Nodes can fail to join a cluster for a variety of reasons.

  1. a failure during cloud-init may be preventing them from registering with the cluster control plane.
  2. there may be IAM authentication failures.

Debugging steps:

  1. Ssh into a node and check /var/log/cloud-init.log and /var/log/cloud-init-output.log to ensure that it completed without error.

  2. verify that kubelet and aws-node processes are running on the ec2 nodes. Both should show up in ps

  3. check that /etc/eks/bootstrap.sh exists. Try invoking it as root with the arguments /etc/eks/bootstrap.sh --apiserver-endpoint '${endpoint}' --b64-cluster-ca '${cluster_ca_data}' '${cluster_name}' using the variables sourced from the EKS overview page in the AWS ui.

  4. check the aws-auth config map in kube-system and verify the ec2 role is mapped like this:

    mapRoles: |
      - rolearn: arn:aws:iam::<account id>:role/<node role>
        username: system:node:{{EC2PrivateDNSName}}
        groups:
          - system:bootstrappers
          - system:nodes

as without this the node will not be able to authenticate to the cluster.

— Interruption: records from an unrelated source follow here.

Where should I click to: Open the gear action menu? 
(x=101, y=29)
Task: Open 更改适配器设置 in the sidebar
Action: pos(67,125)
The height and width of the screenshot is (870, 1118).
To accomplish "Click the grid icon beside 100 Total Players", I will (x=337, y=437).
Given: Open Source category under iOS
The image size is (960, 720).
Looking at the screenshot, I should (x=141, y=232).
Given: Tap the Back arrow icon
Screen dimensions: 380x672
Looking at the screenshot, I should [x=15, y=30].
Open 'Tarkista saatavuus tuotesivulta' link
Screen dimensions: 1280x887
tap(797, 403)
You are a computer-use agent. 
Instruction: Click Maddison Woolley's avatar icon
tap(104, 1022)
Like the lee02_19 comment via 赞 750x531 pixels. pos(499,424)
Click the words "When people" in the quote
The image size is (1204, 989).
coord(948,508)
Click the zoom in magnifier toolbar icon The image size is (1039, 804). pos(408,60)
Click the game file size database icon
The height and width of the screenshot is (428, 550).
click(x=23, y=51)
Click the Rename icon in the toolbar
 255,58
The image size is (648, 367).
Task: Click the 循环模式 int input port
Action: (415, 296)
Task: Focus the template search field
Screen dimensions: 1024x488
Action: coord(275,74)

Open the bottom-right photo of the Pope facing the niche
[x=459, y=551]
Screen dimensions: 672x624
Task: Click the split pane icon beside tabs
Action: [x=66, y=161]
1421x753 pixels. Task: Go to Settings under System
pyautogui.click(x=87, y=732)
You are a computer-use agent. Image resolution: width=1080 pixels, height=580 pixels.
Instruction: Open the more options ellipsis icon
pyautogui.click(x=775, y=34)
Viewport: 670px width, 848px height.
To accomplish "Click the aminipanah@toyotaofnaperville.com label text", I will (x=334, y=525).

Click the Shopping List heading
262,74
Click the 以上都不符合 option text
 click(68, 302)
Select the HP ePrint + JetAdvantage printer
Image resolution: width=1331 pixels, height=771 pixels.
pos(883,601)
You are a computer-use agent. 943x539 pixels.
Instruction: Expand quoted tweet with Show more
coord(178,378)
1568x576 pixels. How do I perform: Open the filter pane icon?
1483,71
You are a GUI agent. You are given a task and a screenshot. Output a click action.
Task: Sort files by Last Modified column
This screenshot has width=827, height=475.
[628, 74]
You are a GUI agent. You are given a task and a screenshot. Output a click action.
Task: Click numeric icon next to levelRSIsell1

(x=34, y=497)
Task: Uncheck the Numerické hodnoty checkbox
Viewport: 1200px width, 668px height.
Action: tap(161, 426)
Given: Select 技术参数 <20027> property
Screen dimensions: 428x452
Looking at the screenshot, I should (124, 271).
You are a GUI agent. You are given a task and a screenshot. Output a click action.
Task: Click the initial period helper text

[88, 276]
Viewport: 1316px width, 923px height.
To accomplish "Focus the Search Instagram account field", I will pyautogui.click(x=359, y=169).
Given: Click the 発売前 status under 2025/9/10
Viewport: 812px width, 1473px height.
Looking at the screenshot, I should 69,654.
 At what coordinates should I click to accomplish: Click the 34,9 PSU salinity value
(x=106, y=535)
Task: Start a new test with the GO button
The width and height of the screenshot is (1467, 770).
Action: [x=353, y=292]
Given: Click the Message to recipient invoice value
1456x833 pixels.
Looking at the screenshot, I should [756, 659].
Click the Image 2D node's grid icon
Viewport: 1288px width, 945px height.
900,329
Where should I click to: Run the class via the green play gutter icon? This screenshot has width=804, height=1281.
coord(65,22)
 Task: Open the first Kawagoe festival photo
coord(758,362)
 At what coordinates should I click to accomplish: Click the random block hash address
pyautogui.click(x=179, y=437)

When in doubt, try the newest version of the EKS ami for your cluster's kubernetes version - some AMIs are broken.

0
votes

Foe the EKS cluster to own those nodes you will have to use the AWS EKS Node Group and not EC2 Launch Configuration I believe.

From the same link in documentation below, the cluster_name will be referencing the EKD cluster you created.

resource "aws_eks_node_group" "example" {
  cluster_name    = aws_eks_cluster.example.name
  node_group_name = "example"
  node_role_arn   = aws_iam_role.example.arn
  subnet_ids      = aws_subnet.example[*].id

  scaling_config {
    desired_size = 1
    max_size     = 1
    min_size     = 1
  }